Though I love all the things Ms. Parrish wants Ginger to represent – female empowerment, intelligence, strength, compassion, honesty – her relationship with Christopher is characterized by a marked absence of all of the above! Christopher is much easier to love, and though he’s an appealing leading man, I found myself resenting the contrast between the ‘sweet’ Christopher and ‘prickly’ Ginger. Though he had his faults, they’re few and far between, and I wasn’t crazy with his characterization as Ginger’s savior.
The road to happily ever after in Small Change is rocky, and though I do love the opposites attract trope, I’m not sure I fell as hard for this couple as they did for each other. I’m more comfortable believing this is a happy for now.
Grade: C+ Sensuality: Warm
Passing Strange by Ellen Klages
I frequently impulse buy books because of the cover, and sometimes, after I’ve read the book, I’m left wanting more. When I saw the cover of Passing Strange, I had to have it, and this time, the story inside matched the cover brilliantly, and what I found was a unique little novella, combining magic, romance, and queer history into a delightful, immersive read.
The story begins in present day San Francisco with the sale of a painting by a well known pulp illustrator to a collector. Told in flashback, the reader learns how the illustration came to be and what happened to the artist. It’s the story of Haskel and Emily, two lesbians who cross paths in 1939 Chinatown and fall deeply, madly in love. The depictions of queer life and culture in that time and place are poignant, made all the more so by Haskel and Emily’s palpable attraction. There’s a tinge of magic and an HEA that surprised and delighted me. I wholeheartedly recommend this paranormal, historical, f/f tale.
Grade: A- Sensuality: Kisses
Haven by Rebekah Weatherspoon
One of the questions I get asked the most when folks find out I’m a romance reviewer is about BDSM books. Usually asked in a whisper or with some reference to Christian Grey, these folks want to know about books I’d recommend. I’m usually hesitant with this subgenre, since sometimes the books I adore are not good entry points and the last thing I want to do is throw someone into an erotica deep end (all puns intended). As I was reading Haven, however, I knew that this would be my new immediate recommendation the next time I get the question.
This book is breathtaking. Not only in the care Ms. Weatherspoon takes with describing the boundaries and rules and realities of BDSM, but with the care she takes with her characters. There are trigger warnings galore in this one – for survivors of sexual abuse in particular – but at no moment did I feel unsafe in her hands. I knew she knew these people, knew what would be too far, knew what would be healing and what would be harmful. It was, to be frank, a stunning level of craftswomanship.
It’s also hella hot.
With the trigger warning caveat, if you’re looking for a primer into this world, or already are familiar and are just looking for a fabulous read, run and do not walk to your one-click button and pick this one up.
Grade: A Sensuality: Hot
Frog Music by Emma Donoghue
What an unexpected, saucy and yet heartbreaking treat this one proves to be.
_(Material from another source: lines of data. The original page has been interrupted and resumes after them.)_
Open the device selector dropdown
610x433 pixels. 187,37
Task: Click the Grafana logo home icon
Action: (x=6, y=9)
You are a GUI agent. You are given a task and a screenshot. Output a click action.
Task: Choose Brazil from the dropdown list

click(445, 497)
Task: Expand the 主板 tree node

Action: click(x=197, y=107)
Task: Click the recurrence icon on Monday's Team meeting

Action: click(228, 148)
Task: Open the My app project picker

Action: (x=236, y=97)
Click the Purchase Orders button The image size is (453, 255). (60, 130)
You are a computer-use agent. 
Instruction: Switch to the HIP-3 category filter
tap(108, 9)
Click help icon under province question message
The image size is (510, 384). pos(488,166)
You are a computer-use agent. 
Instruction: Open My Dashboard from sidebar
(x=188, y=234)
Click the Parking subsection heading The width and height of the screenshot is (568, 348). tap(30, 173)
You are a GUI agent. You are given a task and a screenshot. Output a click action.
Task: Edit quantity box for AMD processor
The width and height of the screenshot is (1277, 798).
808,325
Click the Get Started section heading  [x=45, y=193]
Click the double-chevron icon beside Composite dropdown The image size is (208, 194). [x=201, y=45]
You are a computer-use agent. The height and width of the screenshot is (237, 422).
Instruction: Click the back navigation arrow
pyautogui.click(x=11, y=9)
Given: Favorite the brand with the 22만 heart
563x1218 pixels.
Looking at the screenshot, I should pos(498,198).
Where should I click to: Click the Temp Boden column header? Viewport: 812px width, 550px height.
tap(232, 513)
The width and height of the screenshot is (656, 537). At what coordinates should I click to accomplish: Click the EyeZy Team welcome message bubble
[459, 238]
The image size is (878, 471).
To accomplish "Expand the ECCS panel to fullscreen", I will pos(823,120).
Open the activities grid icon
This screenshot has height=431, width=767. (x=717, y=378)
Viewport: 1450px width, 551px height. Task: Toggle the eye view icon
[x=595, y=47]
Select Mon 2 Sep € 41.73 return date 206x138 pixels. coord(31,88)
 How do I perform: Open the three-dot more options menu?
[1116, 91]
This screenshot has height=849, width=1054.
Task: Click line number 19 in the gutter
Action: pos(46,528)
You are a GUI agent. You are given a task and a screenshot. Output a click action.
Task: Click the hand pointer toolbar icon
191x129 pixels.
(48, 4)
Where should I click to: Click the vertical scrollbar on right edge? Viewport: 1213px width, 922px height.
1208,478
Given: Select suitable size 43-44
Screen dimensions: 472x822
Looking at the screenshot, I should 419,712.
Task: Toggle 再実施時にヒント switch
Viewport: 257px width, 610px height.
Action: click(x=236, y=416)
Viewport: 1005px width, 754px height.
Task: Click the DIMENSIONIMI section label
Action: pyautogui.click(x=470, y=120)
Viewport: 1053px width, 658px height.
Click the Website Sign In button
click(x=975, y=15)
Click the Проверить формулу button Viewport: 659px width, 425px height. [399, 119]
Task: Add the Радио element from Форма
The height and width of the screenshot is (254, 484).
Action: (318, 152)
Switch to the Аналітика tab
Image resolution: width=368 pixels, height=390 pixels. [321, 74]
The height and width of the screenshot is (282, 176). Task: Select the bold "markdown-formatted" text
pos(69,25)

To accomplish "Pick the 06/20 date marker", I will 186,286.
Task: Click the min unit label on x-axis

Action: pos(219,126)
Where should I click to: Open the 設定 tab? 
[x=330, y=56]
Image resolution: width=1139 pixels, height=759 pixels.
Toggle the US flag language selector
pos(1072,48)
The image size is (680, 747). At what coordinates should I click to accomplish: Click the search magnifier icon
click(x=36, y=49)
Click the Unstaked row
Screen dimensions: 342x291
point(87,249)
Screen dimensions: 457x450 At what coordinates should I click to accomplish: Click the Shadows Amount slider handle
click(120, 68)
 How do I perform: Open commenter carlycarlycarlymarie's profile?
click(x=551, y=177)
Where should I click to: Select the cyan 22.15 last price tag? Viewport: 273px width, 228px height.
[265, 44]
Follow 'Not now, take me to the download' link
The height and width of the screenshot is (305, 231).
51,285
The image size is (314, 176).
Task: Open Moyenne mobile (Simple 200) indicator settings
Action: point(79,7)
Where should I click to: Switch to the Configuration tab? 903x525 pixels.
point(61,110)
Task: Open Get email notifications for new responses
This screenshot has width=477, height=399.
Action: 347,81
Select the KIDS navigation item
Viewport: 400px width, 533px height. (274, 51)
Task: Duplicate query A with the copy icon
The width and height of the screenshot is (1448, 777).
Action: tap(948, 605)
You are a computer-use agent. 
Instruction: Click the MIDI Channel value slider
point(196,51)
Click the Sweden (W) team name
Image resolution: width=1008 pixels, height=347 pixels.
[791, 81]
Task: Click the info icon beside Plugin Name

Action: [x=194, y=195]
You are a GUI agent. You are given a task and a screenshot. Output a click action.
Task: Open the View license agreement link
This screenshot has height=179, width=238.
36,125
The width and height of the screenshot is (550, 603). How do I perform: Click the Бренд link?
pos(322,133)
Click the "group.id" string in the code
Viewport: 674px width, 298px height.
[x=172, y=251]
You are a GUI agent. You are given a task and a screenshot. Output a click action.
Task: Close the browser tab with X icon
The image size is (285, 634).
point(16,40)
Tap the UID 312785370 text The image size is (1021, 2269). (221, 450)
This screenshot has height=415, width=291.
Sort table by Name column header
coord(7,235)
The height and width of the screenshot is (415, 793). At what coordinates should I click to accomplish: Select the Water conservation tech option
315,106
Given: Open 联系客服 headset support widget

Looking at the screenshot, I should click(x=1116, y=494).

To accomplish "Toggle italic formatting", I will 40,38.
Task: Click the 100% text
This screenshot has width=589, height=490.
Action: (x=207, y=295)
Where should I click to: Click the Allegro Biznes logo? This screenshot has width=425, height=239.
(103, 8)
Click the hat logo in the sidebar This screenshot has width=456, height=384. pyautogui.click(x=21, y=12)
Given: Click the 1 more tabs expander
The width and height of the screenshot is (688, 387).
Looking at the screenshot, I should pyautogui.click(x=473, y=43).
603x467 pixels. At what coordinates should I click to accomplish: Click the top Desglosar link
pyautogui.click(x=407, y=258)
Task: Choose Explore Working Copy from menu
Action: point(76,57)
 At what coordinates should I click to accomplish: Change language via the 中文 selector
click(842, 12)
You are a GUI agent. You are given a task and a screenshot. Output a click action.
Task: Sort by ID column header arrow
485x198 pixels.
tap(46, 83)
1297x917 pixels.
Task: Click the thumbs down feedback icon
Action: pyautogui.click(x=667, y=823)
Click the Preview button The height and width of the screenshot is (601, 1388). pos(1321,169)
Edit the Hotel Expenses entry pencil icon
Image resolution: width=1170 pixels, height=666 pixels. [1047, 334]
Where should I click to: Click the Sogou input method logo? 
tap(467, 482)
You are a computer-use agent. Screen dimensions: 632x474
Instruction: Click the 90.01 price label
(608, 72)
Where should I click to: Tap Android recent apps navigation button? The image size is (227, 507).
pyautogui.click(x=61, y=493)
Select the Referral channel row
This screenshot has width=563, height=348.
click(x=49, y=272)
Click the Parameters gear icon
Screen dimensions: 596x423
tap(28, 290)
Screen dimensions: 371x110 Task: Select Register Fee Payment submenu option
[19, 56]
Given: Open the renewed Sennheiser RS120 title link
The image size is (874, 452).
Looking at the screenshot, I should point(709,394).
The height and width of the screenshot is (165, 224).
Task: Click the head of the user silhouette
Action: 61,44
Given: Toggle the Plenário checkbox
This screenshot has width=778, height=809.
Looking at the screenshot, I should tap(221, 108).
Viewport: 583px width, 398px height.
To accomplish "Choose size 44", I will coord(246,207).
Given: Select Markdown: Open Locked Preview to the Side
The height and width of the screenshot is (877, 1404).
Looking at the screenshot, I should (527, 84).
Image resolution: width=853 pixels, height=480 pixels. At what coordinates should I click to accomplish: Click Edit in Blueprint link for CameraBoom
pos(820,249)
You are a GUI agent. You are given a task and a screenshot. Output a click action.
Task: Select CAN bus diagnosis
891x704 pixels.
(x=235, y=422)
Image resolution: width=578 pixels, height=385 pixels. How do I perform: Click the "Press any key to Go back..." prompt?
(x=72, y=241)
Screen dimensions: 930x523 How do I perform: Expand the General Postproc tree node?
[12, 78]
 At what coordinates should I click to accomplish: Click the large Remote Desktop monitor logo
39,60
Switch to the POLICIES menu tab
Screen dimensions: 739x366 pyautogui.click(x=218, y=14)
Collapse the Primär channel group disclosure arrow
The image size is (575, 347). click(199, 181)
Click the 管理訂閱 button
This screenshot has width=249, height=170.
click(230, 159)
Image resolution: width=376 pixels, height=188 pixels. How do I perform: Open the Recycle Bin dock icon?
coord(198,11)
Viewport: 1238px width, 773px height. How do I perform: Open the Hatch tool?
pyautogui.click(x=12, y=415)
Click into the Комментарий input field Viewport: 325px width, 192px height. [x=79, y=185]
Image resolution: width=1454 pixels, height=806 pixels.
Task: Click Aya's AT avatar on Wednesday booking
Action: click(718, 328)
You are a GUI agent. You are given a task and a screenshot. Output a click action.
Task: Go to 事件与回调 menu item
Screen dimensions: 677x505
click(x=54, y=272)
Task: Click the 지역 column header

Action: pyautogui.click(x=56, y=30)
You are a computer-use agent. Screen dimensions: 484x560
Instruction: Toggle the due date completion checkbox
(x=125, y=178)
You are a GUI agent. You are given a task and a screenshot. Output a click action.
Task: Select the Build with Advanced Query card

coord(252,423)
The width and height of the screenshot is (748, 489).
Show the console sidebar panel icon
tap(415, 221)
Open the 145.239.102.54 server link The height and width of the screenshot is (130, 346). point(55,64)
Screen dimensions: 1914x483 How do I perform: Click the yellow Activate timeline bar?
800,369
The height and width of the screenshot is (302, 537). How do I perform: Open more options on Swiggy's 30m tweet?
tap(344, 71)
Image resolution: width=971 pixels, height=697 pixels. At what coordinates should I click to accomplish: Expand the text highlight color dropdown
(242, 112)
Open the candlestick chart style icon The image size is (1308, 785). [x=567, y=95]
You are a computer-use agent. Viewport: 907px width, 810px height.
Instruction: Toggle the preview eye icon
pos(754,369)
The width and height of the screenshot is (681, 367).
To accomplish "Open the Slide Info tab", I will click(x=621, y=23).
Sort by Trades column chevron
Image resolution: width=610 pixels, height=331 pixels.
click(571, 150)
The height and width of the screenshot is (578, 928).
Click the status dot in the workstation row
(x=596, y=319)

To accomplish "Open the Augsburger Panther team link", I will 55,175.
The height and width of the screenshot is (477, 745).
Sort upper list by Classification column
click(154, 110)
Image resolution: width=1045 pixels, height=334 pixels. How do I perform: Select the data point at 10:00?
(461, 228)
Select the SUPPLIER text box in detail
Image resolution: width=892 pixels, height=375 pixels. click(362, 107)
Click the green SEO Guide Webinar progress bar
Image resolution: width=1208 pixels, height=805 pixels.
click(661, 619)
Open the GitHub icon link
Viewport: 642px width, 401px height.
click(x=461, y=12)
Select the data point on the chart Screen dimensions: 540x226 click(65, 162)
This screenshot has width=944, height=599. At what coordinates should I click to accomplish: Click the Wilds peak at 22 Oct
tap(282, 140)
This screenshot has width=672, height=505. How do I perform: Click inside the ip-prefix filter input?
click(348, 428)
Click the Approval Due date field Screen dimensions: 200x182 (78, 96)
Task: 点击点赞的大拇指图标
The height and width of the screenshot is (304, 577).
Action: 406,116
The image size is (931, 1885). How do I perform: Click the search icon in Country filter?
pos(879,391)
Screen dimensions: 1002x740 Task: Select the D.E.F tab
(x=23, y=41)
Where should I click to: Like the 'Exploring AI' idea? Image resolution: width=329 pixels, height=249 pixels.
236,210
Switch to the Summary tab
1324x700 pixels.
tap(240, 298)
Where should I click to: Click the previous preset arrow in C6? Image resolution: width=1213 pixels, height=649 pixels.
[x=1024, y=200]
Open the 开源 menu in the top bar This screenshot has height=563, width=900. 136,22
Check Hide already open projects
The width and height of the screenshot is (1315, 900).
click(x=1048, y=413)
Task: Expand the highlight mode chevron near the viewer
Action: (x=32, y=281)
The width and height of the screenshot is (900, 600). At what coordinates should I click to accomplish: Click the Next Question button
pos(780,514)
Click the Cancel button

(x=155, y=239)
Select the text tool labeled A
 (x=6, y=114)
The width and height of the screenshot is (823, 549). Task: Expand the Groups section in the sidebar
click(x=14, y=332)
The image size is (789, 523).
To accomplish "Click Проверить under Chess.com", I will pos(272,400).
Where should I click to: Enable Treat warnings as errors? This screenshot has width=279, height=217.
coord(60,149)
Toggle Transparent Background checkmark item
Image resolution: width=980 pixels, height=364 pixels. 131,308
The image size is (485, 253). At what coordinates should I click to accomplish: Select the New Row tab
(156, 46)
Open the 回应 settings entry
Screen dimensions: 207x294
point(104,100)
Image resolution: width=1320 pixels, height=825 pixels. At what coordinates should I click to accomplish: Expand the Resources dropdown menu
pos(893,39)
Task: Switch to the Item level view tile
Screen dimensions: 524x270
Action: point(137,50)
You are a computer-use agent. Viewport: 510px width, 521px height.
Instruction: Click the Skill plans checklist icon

Taking us into the seamy underbelly of San Francisco’s Chinatown in the plague-laden summer of 1876, the main focus of the story is Blanche Beunon, an ex circus performer who is now a burlesque attraction who occasionally hooks. Blanche and her husband Arthur, live in an open relationship with Ernest; both men suck her dry and knock around town while Blanche struggles to provide a sweeter life for her son with Arthur, P’tit. Blanche is eventually persuaded to take P’tit to a baby farm, an act she regrets once she learns how he’s being treated. Her life becomes a dichotomy as she tries to find proper care for a boy she has no idea how to love while committing to her life of show and hedonism. But then Blanche is nearly run over by the bicycling Jenny Bonnet, a cross-dressing frog catcher with a saucy sense of humor. They become extremely close friends, and she begins to reconsider her disreputable life – which is galvanized to change when she’s the only witness to Jenny’s murder.
Donoghue weaves a beautiful tale from an ancient, little-known murder trial, breathlessly recounting a long-gone and quite unsung part of California’s distant past with aplomb. None of her characters are easy to love but they weave their fingers through your hair and whisper a little siren song into your ear until you’re good and ready to love them back. The plot – based on a true crime – provides a good read for anyone who can stomach a bit of grit to go with their intense character studies and beautiful explorations of mother love.
Grade: A Sensuality: Hot
The Sisters by Nancy Jensen
I’ve found it. The most depressing novel I’ve ever read in my entire life. And yes, I’ve read Sophie’s Choice.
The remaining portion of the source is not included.